Starting at the first line of the entries below, output every line exactly, up to and including the line with "Given: Click empty".
※
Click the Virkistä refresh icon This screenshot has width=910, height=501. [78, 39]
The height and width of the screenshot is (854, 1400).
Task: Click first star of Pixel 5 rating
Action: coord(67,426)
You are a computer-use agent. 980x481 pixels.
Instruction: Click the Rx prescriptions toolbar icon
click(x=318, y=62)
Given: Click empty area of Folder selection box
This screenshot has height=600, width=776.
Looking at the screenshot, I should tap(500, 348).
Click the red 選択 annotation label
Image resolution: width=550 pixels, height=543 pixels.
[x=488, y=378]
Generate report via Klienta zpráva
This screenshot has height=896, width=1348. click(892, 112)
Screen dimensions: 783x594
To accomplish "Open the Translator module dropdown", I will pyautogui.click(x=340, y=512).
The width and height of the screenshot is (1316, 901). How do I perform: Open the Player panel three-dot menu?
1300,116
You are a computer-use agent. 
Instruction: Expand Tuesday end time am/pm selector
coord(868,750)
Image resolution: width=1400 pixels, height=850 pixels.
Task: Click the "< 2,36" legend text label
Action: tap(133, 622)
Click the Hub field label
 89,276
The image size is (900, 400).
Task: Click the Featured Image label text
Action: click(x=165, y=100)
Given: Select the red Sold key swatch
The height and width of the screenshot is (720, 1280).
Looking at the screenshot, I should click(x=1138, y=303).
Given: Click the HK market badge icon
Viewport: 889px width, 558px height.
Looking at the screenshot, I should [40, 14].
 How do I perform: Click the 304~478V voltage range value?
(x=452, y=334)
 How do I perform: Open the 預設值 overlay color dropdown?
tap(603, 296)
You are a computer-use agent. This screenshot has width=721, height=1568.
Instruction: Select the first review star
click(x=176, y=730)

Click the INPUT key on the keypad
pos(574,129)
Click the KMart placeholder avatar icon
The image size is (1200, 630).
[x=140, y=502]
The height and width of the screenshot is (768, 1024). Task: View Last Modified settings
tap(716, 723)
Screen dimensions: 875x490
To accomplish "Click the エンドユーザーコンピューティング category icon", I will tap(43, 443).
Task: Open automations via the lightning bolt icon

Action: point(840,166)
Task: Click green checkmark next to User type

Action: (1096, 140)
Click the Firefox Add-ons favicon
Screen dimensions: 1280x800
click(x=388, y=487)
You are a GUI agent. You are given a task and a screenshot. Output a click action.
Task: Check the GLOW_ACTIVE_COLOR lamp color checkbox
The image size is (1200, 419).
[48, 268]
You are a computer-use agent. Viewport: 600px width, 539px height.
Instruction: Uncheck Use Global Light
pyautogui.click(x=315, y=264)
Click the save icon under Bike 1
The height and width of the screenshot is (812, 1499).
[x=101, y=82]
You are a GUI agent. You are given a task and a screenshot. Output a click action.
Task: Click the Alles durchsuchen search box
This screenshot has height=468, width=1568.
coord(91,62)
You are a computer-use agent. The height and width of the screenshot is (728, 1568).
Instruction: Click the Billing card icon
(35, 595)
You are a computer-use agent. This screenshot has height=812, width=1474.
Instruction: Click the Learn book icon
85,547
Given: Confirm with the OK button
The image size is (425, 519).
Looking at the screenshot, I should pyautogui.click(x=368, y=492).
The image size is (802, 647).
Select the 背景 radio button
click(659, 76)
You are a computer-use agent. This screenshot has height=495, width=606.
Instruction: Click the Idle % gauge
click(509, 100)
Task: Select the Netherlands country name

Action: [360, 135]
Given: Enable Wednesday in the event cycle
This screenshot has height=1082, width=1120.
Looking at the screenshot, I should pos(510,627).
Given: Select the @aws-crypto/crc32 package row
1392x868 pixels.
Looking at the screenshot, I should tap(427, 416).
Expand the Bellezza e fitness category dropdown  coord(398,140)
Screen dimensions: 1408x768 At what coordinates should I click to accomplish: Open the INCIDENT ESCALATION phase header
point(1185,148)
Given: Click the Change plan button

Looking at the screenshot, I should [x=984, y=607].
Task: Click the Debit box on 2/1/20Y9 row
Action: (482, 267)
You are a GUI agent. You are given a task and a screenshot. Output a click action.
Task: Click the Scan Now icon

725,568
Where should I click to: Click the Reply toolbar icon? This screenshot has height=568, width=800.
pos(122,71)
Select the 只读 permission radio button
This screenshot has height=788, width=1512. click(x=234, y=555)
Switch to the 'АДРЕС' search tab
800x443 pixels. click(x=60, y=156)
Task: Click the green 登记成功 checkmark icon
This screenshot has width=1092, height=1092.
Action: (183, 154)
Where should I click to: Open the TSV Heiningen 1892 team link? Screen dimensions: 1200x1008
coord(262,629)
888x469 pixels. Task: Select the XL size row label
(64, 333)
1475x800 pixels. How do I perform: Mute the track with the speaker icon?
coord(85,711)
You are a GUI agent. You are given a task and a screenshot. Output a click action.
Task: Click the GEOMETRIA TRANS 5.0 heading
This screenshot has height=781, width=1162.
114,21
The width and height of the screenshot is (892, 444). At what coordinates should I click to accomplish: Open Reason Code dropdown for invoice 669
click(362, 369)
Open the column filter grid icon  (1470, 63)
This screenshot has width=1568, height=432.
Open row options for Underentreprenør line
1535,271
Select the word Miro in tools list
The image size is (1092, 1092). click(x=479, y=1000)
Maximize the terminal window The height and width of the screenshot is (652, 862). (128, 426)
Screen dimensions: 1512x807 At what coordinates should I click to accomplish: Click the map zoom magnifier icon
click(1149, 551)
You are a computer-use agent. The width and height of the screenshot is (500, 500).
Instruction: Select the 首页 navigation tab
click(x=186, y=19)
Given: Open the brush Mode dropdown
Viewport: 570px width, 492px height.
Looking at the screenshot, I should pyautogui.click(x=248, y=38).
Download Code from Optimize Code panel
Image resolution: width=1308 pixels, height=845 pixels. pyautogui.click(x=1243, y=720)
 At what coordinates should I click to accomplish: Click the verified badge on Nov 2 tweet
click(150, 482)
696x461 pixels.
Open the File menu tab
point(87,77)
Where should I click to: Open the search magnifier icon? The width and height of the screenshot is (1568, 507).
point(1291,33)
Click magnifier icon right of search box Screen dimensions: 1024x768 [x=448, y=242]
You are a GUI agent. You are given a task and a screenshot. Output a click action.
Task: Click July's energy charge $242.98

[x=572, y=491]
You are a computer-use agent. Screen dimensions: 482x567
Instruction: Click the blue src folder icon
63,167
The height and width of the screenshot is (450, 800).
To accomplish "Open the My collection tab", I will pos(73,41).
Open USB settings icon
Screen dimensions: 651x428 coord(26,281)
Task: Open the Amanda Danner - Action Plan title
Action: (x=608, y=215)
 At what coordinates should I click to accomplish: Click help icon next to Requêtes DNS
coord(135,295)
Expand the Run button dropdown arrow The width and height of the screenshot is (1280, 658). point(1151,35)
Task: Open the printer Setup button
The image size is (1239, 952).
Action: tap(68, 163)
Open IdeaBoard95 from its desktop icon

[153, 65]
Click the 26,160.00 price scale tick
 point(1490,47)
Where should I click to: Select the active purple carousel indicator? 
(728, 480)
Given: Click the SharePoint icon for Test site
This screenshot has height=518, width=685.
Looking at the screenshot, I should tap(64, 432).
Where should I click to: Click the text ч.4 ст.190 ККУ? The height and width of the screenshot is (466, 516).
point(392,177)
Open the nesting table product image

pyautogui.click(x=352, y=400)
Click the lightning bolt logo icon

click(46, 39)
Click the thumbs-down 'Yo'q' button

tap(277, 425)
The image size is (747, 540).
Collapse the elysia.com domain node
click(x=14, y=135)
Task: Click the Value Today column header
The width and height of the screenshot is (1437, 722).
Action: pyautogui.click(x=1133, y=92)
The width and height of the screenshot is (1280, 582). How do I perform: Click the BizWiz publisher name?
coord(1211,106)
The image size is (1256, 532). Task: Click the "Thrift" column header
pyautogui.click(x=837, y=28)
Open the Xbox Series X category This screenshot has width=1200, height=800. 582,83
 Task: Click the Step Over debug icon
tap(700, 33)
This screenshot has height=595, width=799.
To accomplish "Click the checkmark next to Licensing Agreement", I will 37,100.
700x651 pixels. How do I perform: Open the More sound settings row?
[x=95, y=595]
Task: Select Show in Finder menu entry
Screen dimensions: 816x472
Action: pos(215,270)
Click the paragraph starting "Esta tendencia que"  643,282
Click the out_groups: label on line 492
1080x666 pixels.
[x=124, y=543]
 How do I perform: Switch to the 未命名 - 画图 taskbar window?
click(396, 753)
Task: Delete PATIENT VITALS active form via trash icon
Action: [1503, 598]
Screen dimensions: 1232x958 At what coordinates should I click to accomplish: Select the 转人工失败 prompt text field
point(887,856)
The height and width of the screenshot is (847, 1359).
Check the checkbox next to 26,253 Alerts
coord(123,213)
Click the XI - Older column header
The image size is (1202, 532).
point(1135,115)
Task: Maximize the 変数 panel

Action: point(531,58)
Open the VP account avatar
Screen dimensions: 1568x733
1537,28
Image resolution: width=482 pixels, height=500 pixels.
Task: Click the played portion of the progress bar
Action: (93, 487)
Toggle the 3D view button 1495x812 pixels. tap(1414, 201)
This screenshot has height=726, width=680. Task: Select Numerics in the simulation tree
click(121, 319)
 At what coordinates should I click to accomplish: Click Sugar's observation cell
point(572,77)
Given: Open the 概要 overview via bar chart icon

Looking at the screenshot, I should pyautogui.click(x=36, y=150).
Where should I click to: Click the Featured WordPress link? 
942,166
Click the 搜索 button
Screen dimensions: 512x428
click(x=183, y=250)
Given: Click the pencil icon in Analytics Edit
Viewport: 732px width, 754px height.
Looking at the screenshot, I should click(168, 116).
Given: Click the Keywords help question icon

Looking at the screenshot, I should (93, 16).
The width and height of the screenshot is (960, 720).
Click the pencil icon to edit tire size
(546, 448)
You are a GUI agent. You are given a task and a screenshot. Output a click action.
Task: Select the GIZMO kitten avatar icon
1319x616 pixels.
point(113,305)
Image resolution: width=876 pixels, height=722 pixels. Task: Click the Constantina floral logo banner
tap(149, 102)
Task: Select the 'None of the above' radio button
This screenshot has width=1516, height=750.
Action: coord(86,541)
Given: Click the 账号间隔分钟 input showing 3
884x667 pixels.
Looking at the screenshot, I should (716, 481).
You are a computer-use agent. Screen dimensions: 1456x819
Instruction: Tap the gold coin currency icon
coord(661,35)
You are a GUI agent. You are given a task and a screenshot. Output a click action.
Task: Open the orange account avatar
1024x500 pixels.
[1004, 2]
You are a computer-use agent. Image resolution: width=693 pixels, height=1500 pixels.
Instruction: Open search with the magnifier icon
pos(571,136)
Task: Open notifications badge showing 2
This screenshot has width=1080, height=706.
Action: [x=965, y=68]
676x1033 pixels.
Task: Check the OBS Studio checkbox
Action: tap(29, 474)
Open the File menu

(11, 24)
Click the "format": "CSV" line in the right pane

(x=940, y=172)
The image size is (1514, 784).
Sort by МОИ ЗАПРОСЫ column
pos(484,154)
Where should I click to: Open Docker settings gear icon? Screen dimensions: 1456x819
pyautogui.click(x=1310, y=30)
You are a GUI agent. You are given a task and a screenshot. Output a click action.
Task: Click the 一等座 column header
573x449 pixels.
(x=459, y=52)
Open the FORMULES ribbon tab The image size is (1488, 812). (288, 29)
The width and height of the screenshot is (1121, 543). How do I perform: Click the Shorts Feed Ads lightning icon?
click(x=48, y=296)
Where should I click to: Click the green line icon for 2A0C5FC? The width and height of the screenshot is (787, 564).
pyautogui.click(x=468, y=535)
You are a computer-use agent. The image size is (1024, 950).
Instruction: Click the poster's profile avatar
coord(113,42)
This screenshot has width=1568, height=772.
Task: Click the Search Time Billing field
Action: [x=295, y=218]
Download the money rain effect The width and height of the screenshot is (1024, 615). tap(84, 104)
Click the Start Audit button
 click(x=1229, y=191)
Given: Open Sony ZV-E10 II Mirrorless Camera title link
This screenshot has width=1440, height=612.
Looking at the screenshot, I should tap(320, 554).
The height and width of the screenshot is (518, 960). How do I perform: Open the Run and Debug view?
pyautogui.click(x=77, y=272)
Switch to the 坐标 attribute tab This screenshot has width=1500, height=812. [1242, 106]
※
## Result of the exercise
Click the Virkistä refresh icon This screenshot has width=910, height=501. [78, 39]
The height and width of the screenshot is (854, 1400).
Task: Click first star of Pixel 5 rating
Action: coord(67,426)
You are a computer-use agent. 980x481 pixels.
Instruction: Click the Rx prescriptions toolbar icon
click(x=318, y=62)
Given: Click empty area of Folder selection box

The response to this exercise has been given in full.